## WHAT YOU SHOULD DO
Transcribe every one of the records below verbatim, with no alteration to any character.

Stored dataset items

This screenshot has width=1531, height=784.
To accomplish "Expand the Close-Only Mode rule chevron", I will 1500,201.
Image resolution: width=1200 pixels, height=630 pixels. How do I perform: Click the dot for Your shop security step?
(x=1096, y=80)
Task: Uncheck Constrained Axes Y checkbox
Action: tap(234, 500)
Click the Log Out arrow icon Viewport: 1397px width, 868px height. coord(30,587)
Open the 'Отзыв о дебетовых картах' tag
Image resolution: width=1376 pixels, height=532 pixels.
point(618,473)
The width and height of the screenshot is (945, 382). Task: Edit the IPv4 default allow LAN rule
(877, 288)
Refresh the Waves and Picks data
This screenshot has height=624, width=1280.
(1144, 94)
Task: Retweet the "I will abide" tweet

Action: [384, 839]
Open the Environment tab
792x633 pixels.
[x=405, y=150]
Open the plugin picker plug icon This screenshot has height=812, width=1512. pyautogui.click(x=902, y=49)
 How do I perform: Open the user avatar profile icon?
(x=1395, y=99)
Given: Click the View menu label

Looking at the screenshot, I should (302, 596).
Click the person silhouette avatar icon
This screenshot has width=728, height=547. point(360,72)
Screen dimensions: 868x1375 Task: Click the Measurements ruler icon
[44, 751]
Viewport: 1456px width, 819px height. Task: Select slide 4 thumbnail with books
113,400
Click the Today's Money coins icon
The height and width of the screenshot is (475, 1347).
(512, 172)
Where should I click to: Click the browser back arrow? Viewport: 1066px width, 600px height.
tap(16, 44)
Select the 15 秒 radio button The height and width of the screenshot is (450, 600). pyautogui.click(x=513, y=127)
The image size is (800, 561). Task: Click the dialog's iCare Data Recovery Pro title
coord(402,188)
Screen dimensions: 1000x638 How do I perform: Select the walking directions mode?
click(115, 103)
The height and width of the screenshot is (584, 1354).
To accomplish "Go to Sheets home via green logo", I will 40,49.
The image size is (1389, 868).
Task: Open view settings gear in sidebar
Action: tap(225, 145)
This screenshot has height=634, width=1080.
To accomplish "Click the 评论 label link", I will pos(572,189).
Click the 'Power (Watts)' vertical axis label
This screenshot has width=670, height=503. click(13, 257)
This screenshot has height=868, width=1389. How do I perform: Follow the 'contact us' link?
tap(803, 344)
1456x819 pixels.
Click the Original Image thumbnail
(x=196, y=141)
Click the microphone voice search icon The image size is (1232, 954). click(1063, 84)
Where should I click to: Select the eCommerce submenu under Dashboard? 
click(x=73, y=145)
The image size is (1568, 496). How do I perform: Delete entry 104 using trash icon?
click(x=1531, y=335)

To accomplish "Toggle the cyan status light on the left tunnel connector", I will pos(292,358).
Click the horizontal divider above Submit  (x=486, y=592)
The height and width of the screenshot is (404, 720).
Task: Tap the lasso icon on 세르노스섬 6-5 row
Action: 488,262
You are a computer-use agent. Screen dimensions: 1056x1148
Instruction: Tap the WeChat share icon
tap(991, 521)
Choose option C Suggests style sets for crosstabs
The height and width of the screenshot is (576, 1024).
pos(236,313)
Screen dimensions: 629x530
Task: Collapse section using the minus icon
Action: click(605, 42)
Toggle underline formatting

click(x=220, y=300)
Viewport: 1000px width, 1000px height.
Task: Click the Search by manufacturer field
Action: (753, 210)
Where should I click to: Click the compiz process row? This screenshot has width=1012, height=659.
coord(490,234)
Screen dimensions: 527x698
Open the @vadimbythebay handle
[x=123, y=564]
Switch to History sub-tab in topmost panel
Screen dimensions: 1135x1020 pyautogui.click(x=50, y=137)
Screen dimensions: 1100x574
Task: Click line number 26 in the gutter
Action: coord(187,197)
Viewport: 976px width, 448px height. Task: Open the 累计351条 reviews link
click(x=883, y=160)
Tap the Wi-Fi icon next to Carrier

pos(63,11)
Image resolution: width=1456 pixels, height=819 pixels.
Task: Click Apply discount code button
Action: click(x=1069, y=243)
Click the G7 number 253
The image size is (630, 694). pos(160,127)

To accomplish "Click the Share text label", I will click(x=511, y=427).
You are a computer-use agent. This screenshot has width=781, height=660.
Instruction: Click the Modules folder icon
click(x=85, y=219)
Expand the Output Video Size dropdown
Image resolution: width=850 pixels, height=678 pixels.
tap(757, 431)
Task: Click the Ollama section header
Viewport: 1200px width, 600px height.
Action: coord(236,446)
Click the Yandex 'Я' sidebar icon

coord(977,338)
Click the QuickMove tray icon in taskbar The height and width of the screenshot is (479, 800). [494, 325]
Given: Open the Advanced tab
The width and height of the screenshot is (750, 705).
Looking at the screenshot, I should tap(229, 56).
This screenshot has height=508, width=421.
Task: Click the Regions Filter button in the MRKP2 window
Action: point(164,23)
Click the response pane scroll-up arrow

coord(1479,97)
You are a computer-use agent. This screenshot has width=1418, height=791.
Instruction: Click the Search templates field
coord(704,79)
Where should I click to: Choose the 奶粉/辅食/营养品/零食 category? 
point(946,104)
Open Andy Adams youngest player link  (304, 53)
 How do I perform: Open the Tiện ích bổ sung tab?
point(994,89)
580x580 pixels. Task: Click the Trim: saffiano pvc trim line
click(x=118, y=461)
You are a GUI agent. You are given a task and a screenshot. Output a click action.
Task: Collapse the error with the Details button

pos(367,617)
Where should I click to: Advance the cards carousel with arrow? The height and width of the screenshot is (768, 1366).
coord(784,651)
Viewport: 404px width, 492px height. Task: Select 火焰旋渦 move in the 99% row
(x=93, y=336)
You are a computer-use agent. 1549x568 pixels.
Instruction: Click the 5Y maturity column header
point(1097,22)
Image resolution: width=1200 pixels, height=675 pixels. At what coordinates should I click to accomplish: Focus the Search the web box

## SOLUTION FOR THIS EXERCISE
This screenshot has width=1531, height=784.
To accomplish "Expand the Close-Only Mode rule chevron", I will 1500,201.
Image resolution: width=1200 pixels, height=630 pixels. How do I perform: Click the dot for Your shop security step?
(x=1096, y=80)
Task: Uncheck Constrained Axes Y checkbox
Action: tap(234, 500)
Click the Log Out arrow icon Viewport: 1397px width, 868px height. coord(30,587)
Open the 'Отзыв о дебетовых картах' tag
Image resolution: width=1376 pixels, height=532 pixels.
point(618,473)
The width and height of the screenshot is (945, 382). Task: Edit the IPv4 default allow LAN rule
(877, 288)
Refresh the Waves and Picks data
This screenshot has height=624, width=1280.
(1144, 94)
Task: Retweet the "I will abide" tweet

Action: [384, 839]
Open the Environment tab
792x633 pixels.
[x=405, y=150]
Open the plugin picker plug icon This screenshot has height=812, width=1512. pyautogui.click(x=902, y=49)
 How do I perform: Open the user avatar profile icon?
(x=1395, y=99)
Given: Click the View menu label

Looking at the screenshot, I should (302, 596).
Click the person silhouette avatar icon
This screenshot has width=728, height=547. point(360,72)
Screen dimensions: 868x1375 Task: Click the Measurements ruler icon
[44, 751]
Viewport: 1456px width, 819px height. Task: Select slide 4 thumbnail with books
113,400
Click the Today's Money coins icon
The height and width of the screenshot is (475, 1347).
(512, 172)
Where should I click to: Click the browser back arrow? Viewport: 1066px width, 600px height.
tap(16, 44)
Select the 15 秒 radio button The height and width of the screenshot is (450, 600). pyautogui.click(x=513, y=127)
The image size is (800, 561). Task: Click the dialog's iCare Data Recovery Pro title
coord(402,188)
Screen dimensions: 1000x638 How do I perform: Select the walking directions mode?
click(115, 103)
The height and width of the screenshot is (584, 1354).
To accomplish "Go to Sheets home via green logo", I will 40,49.
The image size is (1389, 868).
Task: Open view settings gear in sidebar
Action: tap(225, 145)
This screenshot has height=634, width=1080.
To accomplish "Click the 评论 label link", I will pos(572,189).
Click the 'Power (Watts)' vertical axis label
This screenshot has width=670, height=503. click(13, 257)
This screenshot has height=868, width=1389. How do I perform: Follow the 'contact us' link?
tap(803, 344)
1456x819 pixels.
Click the Original Image thumbnail
(x=196, y=141)
Click the microphone voice search icon The image size is (1232, 954). click(1063, 84)
Where should I click to: Select the eCommerce submenu under Dashboard? 
click(x=73, y=145)
The image size is (1568, 496). How do I perform: Delete entry 104 using trash icon?
click(x=1531, y=335)

To accomplish "Toggle the cyan status light on the left tunnel connector", I will pos(292,358).
Click the horizontal divider above Submit  (x=486, y=592)
The height and width of the screenshot is (404, 720).
Task: Tap the lasso icon on 세르노스섬 6-5 row
Action: 488,262
You are a computer-use agent. Screen dimensions: 1056x1148
Instruction: Tap the WeChat share icon
tap(991, 521)
Choose option C Suggests style sets for crosstabs
The height and width of the screenshot is (576, 1024).
pos(236,313)
Screen dimensions: 629x530
Task: Collapse section using the minus icon
Action: click(605, 42)
Toggle underline formatting

click(x=220, y=300)
Viewport: 1000px width, 1000px height.
Task: Click the Search by manufacturer field
Action: (753, 210)
Where should I click to: Click the compiz process row? This screenshot has width=1012, height=659.
coord(490,234)
Screen dimensions: 527x698
Open the @vadimbythebay handle
[x=123, y=564]
Switch to History sub-tab in topmost panel
Screen dimensions: 1135x1020 pyautogui.click(x=50, y=137)
Screen dimensions: 1100x574
Task: Click line number 26 in the gutter
Action: coord(187,197)
Viewport: 976px width, 448px height. Task: Open the 累计351条 reviews link
click(x=883, y=160)
Tap the Wi-Fi icon next to Carrier

pos(63,11)
Image resolution: width=1456 pixels, height=819 pixels.
Task: Click Apply discount code button
Action: click(x=1069, y=243)
Click the G7 number 253
The image size is (630, 694). pos(160,127)

To accomplish "Click the Share text label", I will click(x=511, y=427).
You are a computer-use agent. This screenshot has width=781, height=660.
Instruction: Click the Modules folder icon
click(x=85, y=219)
Expand the Output Video Size dropdown
Image resolution: width=850 pixels, height=678 pixels.
tap(757, 431)
Task: Click the Ollama section header
Viewport: 1200px width, 600px height.
Action: coord(236,446)
Click the Yandex 'Я' sidebar icon

coord(977,338)
Click the QuickMove tray icon in taskbar The height and width of the screenshot is (479, 800). [494, 325]
Given: Open the Advanced tab
The width and height of the screenshot is (750, 705).
Looking at the screenshot, I should tap(229, 56).
This screenshot has height=508, width=421.
Task: Click the Regions Filter button in the MRKP2 window
Action: point(164,23)
Click the response pane scroll-up arrow

coord(1479,97)
You are a computer-use agent. This screenshot has width=1418, height=791.
Instruction: Click the Search templates field
coord(704,79)
Where should I click to: Choose the 奶粉/辅食/营养品/零食 category? 
point(946,104)
Open Andy Adams youngest player link  (304, 53)
 How do I perform: Open the Tiện ích bổ sung tab?
point(994,89)
580x580 pixels. Task: Click the Trim: saffiano pvc trim line
click(x=118, y=461)
You are a GUI agent. You are given a task and a screenshot. Output a click action.
Task: Collapse the error with the Details button

pos(367,617)
Where should I click to: Advance the cards carousel with arrow? The height and width of the screenshot is (768, 1366).
coord(784,651)
Viewport: 404px width, 492px height. Task: Select 火焰旋渦 move in the 99% row
(x=93, y=336)
You are a computer-use agent. 1549x568 pixels.
Instruction: Click the 5Y maturity column header
point(1097,22)
Image resolution: width=1200 pixels, height=675 pixels. At what coordinates should I click to accomplish: Focus the Search the web box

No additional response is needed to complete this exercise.